“Men in positions of power often see sex as an entitlement, as though it’s a perk of the job,” writes high-class escort Samantha X. “But this sense of invincibility can often lead to higher risk-taking and clouded judgement. That is when mistakes are made.”
Mistakes, she argues in a piece for Rendezview, like that made by Channel 7 boss Tim Worner.
The high-profile CEO and father-of-four’s name was dragged through the headlines on Monday when former employee Amber Harrison went public with details of their affair; a revelation that sent the network’s share market value tumbling $98 million.
“I knew he was married. It was never about love,” 35-year-old Harrison said in a statement. “It was about sex and power. He likes having a bit on the side.”

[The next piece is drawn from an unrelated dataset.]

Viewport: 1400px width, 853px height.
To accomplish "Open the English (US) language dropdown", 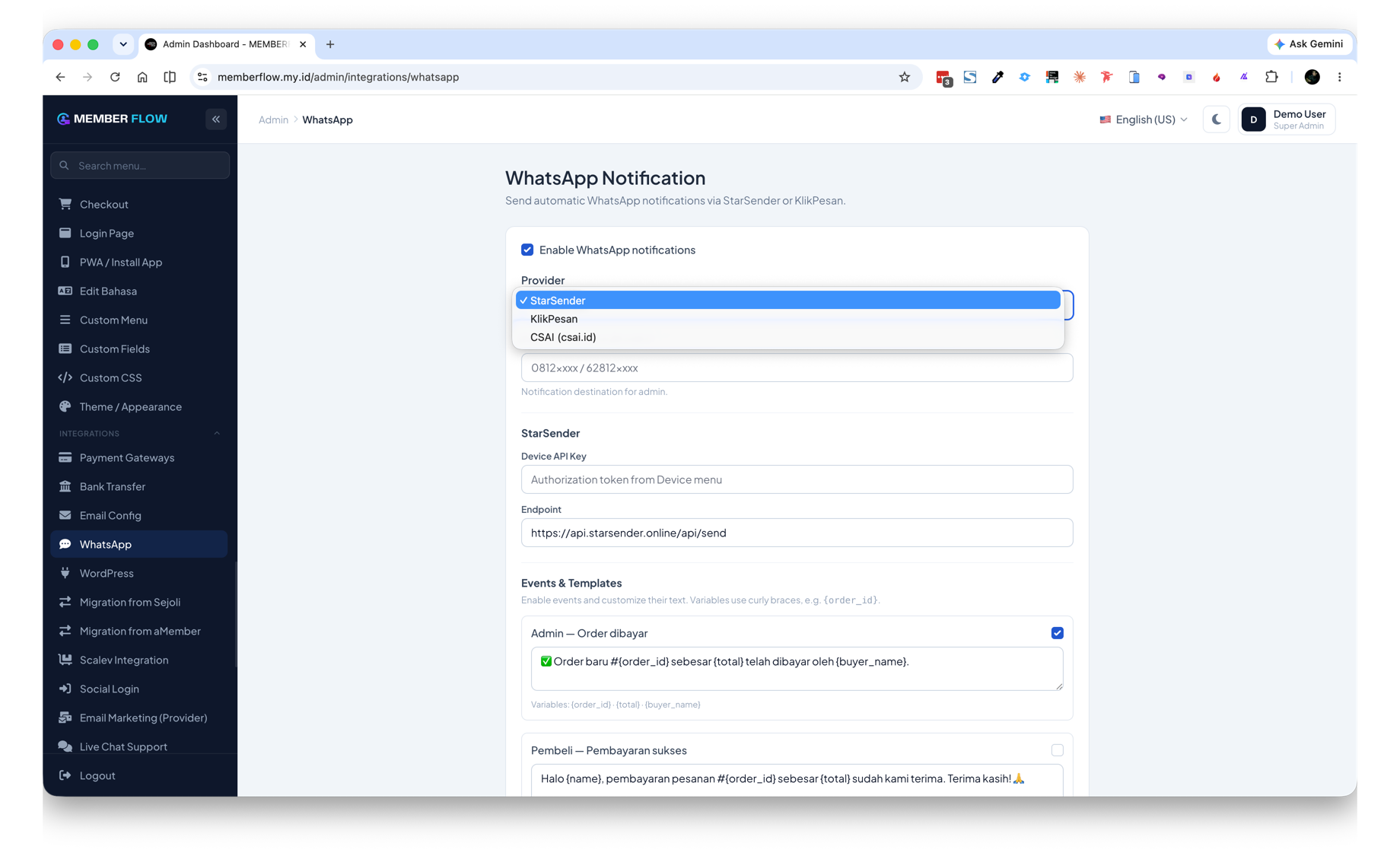I will [1143, 119].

So how then can all of this be avoided? According to Samantha X, by using a sex worker.
“Yes, Mr Worner’s been a naughty boy. He is not the first man to taste the honey where he makes the money… and he won’t be the last. That’s the allure of power,” she writes.
“But there is one thing that is crystal clear from this affair. Criticise sex workers all you want — we’ve heard it all before — but one thing we are not and that is home wreckers.”
Harrison claims she was paid $150,00 at the time to keep silent but was forced to blow the lid when recent negotiations for a new settlement collapsed. Samantha X, who now runs her own escort agency, notes there would be no such trouble for her clients.
Top Comments
Not everyone likes to have sex with a prostitute. It is degrading.
Or, maybe they could not cheat to start with? If you don't respect your partner enough to remain faithful, do them a favour and leave. Cheating with a sex worker isn't that different from cheating with a coworker.
Ally, cheating is cheating, you're right about that, it's not good. But if a guy just wants to get what he isn't getting and goes to a sex worker I think that's different to starting an affair and I would say much more symptomatic of much deeper problems in the relationship. Also it's much more dangerous because a guy isn't really interested in the sex worker beyond anything but sex and that's mutual. But an affair is not only cheating sexually, it's cheating emotionally.
Again, a guy having sex with anyone but their partner without her knowledge and consent is bad, but I think there is a huge difference between a sexy worker and an affair.